- [Texte présenté]:
- - -
C'était sans doute l'interview la plus attendue par le marché. Neuf mois après la nomination de Xavier Piesvaux à la tête de Delhaize Belgium, et l'annonce par le groupe de la mise en chantier d'un nouveau plan stratégique pour son enseigne belge, toute la presse attendait d'en découvrir les grandes lignes. C'est donc à un véritable marathon de communication que s'est livré le patron de Delhaize ce jeudi 31 mai, dans le cadre du nouveau supermarché bruxellois de la chaussée de Waterloo (remplaçant celui longtemps installé à deux pas, dans une ancienne patinoire). S'il n'est pas coutumier de l'exercice, Xavier Piesvaux s'y révèle très à l'aise. L'homme est affable, vif, et la petite touche d'accent du midi - il est originaire du département de l'Hérault - achève d'apporter aux échanges une forme de bonhommie.

 

Voilà pour la forme. Sur le fond, Xavier Piesvaux n'annonce ni révolution, ni repositionnement spectaculaire. La stratégie, c'est sur les attentes identifiées auprès des clients qu'il entend la calquer: santé, goût et convenience. Une stratégie dont il revendique fermement la paternité: il ne s'agit pas d'appliquer à l'enseigne et à notre marché les recettes d'Albert Heijn, ni de se lancer dans une dévastatrice guerre des prix. Il est probable que cette absence de mesures choc déçoive certains observateurs. Mais elle est somme toute logique: dans un marché de la grande distribution plus fragmenté, la priorité est sans doute de renforcer son territoire "naturel", de ne pas trahir les attentes de son coeur de clientèle, et d'éviter de miser, façon quitte ou double, sur les recettes d'autrui. Tout changement de cap brusque risque d'amener une enseigne sur un territoire qui n'est pas celui où il dispose de la légitimité la plus évidente, et de désorienter la clientèle la plus fidèle. Or, c'est d'abord à partir de celle-ci que Delhaize entend repartir à l'offensive, en revendiquant plus haut et fort ses territoires d'excellence "historiques", tout en y ajoutant des préoccupations contemporaines. La chaîne veut manifestement s'approprier le statut de champion de la santé, et mettre en place sur ce terrain de véritables marqueurs de différenciation. Et elle nous donne déjà rendez-vous dans quelques mois pour la présentation d'un concept de magasin mis à jour, et pour la révélation d'un format inédit, citadin et connecté sur le multicanal.

 

Sur le prix et la promo, les choix stratégiques sont exprimés de façon beaucoup plus discrète. Nous y lisons une forme de pragmatisme, ainsi que le soin mis à ne pas alarmer les partenaires affiliés sur leurs niveaux de marges. On n'en conclura pas pour autant que l'enseigne se contentera du statu quo. Plus que probablement, elle se réservera la possibilité d'ajuster ces paramètres à la situation du marché et à sa propre compétitivité. C'est fidèle à un mot régulièrement employé par Xavier Piesvaux au cours de notre entretien: celui d'équilibre.
- - -
- [Exercice écrit 1]: Extrayez de l'article sur Delhaize tout ce qui va de "C'était sans doute" jusqu'à "forme de bonhommie.".
- - -
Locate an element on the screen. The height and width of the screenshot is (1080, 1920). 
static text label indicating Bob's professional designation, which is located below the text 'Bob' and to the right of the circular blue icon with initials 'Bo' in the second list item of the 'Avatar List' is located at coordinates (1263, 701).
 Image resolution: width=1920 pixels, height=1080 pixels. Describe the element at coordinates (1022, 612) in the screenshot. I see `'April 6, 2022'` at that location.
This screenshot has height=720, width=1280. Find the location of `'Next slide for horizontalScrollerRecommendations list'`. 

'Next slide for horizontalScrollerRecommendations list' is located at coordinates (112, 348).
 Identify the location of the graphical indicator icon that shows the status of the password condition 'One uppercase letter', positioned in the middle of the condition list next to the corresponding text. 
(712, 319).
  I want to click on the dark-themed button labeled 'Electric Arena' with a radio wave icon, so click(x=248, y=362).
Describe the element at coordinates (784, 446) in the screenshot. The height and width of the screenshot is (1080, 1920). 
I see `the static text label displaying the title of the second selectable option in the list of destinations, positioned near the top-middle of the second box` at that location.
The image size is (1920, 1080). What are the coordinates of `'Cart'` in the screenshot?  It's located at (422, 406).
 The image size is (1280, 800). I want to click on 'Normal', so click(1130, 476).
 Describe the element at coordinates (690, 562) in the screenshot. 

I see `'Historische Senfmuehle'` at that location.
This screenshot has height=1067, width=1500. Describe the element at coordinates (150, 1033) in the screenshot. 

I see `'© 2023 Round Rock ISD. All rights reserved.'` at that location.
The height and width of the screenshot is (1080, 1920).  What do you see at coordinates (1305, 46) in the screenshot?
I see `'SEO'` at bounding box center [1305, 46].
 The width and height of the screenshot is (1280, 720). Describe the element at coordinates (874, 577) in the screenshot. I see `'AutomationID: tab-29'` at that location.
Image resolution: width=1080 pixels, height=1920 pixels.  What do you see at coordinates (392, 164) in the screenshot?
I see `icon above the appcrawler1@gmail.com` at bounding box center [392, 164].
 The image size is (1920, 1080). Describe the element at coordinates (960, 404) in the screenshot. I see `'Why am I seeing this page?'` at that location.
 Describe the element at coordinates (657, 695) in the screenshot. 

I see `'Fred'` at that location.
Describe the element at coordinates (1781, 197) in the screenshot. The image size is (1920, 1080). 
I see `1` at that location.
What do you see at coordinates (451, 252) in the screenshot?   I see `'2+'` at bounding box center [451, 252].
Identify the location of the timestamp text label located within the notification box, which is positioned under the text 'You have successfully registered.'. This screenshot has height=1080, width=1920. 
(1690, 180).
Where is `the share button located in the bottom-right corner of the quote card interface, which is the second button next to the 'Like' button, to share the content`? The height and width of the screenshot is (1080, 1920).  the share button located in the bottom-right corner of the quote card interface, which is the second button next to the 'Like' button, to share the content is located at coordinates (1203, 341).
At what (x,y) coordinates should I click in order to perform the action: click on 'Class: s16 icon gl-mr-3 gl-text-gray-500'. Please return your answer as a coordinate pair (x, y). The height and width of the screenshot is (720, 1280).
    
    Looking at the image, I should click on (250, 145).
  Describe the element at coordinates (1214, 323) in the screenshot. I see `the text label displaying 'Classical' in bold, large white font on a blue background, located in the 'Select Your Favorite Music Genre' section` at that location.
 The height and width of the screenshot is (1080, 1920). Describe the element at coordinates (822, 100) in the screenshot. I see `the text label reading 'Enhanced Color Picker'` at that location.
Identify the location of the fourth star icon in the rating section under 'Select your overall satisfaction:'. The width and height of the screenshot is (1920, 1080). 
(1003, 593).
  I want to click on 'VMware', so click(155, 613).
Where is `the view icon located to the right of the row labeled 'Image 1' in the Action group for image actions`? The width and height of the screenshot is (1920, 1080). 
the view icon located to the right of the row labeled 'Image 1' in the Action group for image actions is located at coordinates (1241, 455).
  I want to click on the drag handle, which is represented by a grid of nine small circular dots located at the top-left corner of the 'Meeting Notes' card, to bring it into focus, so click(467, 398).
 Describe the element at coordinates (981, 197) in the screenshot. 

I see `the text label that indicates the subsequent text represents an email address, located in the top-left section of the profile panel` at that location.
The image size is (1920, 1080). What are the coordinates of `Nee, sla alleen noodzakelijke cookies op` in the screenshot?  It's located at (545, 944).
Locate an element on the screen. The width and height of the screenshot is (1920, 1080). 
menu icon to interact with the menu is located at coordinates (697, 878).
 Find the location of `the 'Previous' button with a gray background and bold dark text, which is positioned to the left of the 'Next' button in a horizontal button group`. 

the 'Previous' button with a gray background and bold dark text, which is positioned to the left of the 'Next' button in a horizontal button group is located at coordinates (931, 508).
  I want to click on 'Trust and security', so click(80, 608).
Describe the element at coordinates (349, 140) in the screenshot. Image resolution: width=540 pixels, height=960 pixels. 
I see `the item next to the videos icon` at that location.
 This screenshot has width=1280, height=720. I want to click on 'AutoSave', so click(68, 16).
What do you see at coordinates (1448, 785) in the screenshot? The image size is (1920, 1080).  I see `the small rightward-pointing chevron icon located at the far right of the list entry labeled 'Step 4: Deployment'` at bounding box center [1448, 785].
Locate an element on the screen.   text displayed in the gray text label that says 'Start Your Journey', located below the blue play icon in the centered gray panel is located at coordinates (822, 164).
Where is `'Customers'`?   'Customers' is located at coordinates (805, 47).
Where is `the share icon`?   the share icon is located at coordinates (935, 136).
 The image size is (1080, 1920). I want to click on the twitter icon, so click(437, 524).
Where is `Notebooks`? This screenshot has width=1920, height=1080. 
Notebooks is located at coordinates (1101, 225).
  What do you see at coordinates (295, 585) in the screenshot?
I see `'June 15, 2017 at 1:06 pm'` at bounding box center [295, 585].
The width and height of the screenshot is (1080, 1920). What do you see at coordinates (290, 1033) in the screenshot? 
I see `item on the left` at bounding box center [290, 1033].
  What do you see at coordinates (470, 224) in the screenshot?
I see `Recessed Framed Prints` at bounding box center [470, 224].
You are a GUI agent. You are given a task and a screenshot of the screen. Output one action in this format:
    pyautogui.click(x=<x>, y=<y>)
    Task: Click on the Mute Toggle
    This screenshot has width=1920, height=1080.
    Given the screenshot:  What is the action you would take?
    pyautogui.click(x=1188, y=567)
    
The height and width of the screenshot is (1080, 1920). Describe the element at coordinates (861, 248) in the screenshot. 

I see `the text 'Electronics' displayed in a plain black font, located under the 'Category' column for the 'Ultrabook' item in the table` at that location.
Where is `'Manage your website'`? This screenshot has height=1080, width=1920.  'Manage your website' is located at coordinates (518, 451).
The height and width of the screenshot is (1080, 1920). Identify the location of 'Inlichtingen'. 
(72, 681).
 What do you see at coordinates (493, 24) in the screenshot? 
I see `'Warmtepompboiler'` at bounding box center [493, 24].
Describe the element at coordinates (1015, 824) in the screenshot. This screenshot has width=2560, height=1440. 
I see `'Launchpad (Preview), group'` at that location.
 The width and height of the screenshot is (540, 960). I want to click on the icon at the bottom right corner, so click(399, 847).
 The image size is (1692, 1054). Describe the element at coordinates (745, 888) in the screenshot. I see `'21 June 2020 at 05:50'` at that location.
- - -
- [Exercice écrit 2]: Dans les enregistrements, mettez sous forme de liste JSON de chaînes tout ce qui va de la ligne contenant "Image resolution: width=1080" jusqu'à la ligne contenant "The image size is (1920, 1080). Describe", bornes comprises. Chaque ligne devient une chaîne et les lignes vides sont omises.

- [Réponse rédigée 1]:
C'était sans doute l'interview la plus attendue par le marché. Neuf mois après la nomination de Xavier Piesvaux à la tête de Delhaize Belgium, et l'annonce par le groupe de la mise en chantier d'un nouveau plan stratégique pour son enseigne belge, toute la presse attendait d'en découvrir les grandes lignes. C'est donc à un véritable marathon de communication que s'est livré le patron de Delhaize ce jeudi 31 mai, dans le cadre du nouveau supermarché bruxellois de la chaussée de Waterloo (remplaçant celui longtemps installé à deux pas, dans une ancienne patinoire). S'il n'est pas coutumier de l'exercice, Xavier Piesvaux s'y révèle très à l'aise. L'homme est affable, vif, et la petite touche d'accent du midi - il est originaire du département de l'Hérault - achève d'apporter aux échanges une forme de bonhommie.

- [Réponse rédigée 2]:
[
  "Image resolution: width=1080 pixels, height=1920 pixels.  What do you see at coordinates (392, 164) in the screenshot?",
  "I see `icon above the appcrawler1@gmail.com` at bounding box center [392, 164].",
  " The image size is (1920, 1080). Describe the element at coordinates (960, 404) in the screenshot. I see `'Why am I seeing this page?'` at that location."
]